Chuck Frank |
S&T Wealth Management Group is adding yield by buying callable intermediate-term agency debentures, said Chuck Frank, v.p. and senior portfolio manager. The Indiana, Pa., firm has $115 million in investment-grade taxable fixed income. Frank hedges rising rates by taking on call risk as lost coupons are replaced with comparable ones. He said callable agencies in the five-year range offer about 50 basis points in extra yield over non-callable paper and in the seven-year range, callable agencies offer an extra 60bps. The strategy has caused some turnover in the portfolio, but only about 2-3% recently. If rates increase substantially and the 10-year Treasury yields above 5%, Frank will reverse the strategy. It was at 4.08% on Feb. 14.
S&T is eyeing the intermediate part of the curve. "If you look at how rates have changed, the five-to-seven year part of the market has been stable," said Frank, who added the intermediate part of the market has the best risk-return tradeoff.
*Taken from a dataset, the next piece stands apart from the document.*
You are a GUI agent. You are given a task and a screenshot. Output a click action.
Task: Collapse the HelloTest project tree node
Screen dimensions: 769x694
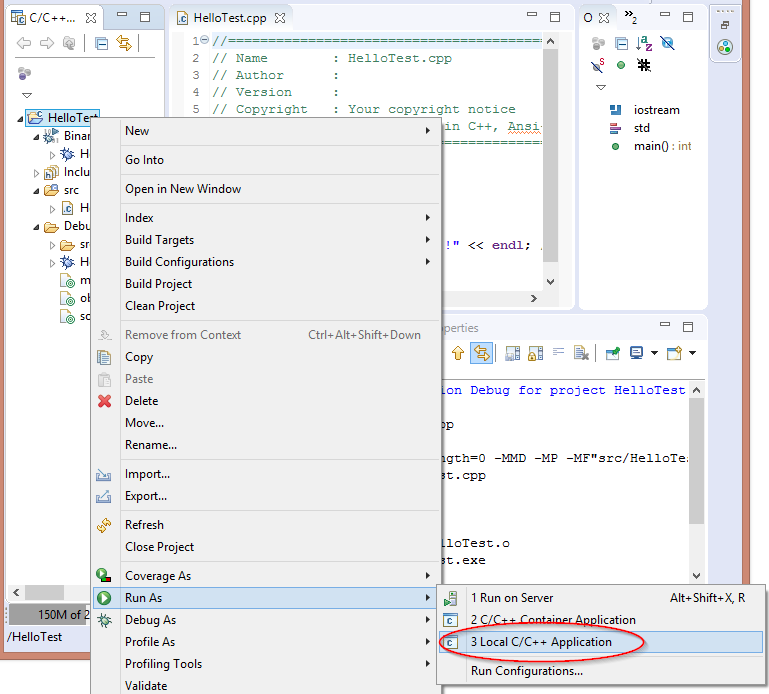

Government bonds comprise 80% of Frank's portfolio and the manager said he will continue to buy agencies because he thinks they have little credit risk. "I believe the credit talk is more politics than potential," he commented, adding he believes there is little risk the federal government would not back agencies if they went under. The remainder of S&T's portfolio lies in corporate bonds, though Frank noted he has not added to his corporate allocation in years. He said credit spreads are too tight and corporates do not offer attractive enough returns at the moment but if he sees a value in a name, he will take advantage of it. Frank said he doesn't really pay attention to what an index is doing but does glance at the Merrill Lynch Intermediate Term Index.